▸ **TASK DIRECTIONS**: Would you please copy every line from the records that contains the word "page"?

Stored data:

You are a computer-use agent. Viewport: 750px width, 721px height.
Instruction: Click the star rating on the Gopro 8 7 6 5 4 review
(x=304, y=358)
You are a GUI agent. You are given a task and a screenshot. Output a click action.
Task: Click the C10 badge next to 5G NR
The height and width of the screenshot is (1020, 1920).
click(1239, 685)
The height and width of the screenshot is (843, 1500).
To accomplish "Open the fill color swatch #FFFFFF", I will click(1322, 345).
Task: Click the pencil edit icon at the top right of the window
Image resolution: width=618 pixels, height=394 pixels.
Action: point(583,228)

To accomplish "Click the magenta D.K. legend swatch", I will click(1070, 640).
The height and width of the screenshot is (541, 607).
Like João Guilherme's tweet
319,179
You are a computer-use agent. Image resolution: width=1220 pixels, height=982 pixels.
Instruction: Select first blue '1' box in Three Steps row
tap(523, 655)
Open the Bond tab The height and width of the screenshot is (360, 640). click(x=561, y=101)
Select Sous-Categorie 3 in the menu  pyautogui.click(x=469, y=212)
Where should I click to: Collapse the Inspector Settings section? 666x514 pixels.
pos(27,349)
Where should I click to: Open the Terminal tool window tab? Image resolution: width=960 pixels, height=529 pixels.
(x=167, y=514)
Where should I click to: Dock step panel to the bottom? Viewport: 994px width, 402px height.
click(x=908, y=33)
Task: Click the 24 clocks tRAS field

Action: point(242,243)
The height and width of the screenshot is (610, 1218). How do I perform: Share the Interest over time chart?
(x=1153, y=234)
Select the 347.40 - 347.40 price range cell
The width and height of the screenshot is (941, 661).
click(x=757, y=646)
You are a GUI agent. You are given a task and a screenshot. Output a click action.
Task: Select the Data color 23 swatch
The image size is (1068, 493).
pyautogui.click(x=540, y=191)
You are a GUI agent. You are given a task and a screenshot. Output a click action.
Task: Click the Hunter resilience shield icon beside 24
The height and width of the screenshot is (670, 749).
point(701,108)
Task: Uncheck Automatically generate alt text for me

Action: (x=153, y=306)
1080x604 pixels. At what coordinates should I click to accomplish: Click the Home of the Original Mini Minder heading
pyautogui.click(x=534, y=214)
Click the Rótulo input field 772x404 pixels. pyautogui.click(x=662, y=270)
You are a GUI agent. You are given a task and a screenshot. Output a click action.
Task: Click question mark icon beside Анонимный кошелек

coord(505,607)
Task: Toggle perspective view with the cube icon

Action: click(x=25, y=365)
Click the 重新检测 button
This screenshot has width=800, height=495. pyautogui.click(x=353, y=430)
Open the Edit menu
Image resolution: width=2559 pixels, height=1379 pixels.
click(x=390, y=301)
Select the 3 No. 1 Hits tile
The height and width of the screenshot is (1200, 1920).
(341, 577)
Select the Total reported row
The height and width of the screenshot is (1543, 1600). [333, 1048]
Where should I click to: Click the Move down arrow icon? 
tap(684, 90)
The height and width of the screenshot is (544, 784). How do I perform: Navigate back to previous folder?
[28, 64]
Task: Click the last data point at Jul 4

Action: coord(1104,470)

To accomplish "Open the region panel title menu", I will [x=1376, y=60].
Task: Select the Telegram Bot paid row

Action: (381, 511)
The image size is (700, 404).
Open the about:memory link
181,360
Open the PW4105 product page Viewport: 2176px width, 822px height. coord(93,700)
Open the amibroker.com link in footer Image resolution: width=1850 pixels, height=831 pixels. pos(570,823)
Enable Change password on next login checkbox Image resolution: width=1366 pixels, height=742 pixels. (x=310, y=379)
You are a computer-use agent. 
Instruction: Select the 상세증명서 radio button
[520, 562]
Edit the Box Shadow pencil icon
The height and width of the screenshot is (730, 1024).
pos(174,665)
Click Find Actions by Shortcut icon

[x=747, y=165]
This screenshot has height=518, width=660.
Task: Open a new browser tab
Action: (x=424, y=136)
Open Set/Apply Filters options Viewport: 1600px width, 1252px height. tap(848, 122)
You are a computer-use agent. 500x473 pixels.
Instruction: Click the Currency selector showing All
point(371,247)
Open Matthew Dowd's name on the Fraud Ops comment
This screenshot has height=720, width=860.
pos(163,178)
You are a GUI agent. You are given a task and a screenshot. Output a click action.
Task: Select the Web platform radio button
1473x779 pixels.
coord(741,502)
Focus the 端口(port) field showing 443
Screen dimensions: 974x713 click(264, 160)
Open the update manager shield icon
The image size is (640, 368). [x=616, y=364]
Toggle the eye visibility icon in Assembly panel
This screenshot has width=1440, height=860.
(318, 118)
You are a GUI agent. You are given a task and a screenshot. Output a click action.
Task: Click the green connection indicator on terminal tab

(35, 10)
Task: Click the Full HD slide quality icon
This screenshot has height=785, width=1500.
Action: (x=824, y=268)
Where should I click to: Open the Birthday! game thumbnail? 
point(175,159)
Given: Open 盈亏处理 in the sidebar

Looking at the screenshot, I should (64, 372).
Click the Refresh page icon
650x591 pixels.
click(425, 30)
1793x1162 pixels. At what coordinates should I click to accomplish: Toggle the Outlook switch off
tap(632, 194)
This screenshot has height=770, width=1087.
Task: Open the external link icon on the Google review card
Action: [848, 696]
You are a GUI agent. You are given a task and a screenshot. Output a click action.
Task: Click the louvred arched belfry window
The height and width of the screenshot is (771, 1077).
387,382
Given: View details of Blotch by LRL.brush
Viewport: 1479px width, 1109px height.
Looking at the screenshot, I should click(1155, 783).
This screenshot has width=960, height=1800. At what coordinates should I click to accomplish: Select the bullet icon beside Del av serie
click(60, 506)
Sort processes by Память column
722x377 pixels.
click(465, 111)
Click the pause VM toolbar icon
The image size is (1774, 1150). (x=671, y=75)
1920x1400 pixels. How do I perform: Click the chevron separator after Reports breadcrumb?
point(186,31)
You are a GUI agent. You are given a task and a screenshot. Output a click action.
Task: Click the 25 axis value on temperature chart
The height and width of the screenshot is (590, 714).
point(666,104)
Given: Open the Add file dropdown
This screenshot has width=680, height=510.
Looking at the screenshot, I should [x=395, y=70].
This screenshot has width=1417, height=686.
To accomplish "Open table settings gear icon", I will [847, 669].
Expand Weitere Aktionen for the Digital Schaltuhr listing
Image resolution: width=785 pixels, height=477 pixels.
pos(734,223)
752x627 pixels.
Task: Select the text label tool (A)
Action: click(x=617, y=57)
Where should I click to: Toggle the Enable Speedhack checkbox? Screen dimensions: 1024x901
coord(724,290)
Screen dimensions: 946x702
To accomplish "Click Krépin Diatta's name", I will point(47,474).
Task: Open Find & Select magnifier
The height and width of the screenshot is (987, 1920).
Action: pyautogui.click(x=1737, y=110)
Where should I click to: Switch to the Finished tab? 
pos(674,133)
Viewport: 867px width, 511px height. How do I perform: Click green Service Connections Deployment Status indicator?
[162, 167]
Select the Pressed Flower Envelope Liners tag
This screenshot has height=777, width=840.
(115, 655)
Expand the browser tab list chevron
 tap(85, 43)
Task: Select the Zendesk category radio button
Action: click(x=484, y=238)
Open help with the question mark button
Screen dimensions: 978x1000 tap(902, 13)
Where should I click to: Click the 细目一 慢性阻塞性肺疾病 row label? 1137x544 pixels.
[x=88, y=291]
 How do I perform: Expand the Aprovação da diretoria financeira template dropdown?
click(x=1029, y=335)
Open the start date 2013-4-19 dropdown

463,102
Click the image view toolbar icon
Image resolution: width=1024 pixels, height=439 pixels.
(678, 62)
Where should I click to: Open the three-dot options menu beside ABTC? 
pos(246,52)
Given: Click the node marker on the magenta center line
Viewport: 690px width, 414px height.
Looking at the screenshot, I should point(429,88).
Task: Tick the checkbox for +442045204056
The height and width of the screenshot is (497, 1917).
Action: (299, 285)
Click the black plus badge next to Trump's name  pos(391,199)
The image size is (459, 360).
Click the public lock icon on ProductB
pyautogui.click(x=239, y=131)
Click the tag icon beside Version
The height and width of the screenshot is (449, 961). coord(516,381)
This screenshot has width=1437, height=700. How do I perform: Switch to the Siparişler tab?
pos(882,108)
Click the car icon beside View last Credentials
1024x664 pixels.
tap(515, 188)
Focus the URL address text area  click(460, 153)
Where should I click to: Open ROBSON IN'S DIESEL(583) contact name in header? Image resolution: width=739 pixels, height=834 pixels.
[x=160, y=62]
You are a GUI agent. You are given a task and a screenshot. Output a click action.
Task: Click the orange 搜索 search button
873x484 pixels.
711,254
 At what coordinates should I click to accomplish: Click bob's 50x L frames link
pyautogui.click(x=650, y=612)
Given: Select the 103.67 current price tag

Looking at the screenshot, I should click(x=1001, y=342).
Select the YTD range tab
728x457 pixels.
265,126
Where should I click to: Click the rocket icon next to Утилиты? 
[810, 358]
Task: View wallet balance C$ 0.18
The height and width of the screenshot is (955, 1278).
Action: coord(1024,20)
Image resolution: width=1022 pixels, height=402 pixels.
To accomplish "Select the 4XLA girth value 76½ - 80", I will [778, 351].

▸ **RESPONSE**:
Open the PW4105 product page Viewport: 2176px width, 822px height. coord(93,700)
Click the Refresh page icon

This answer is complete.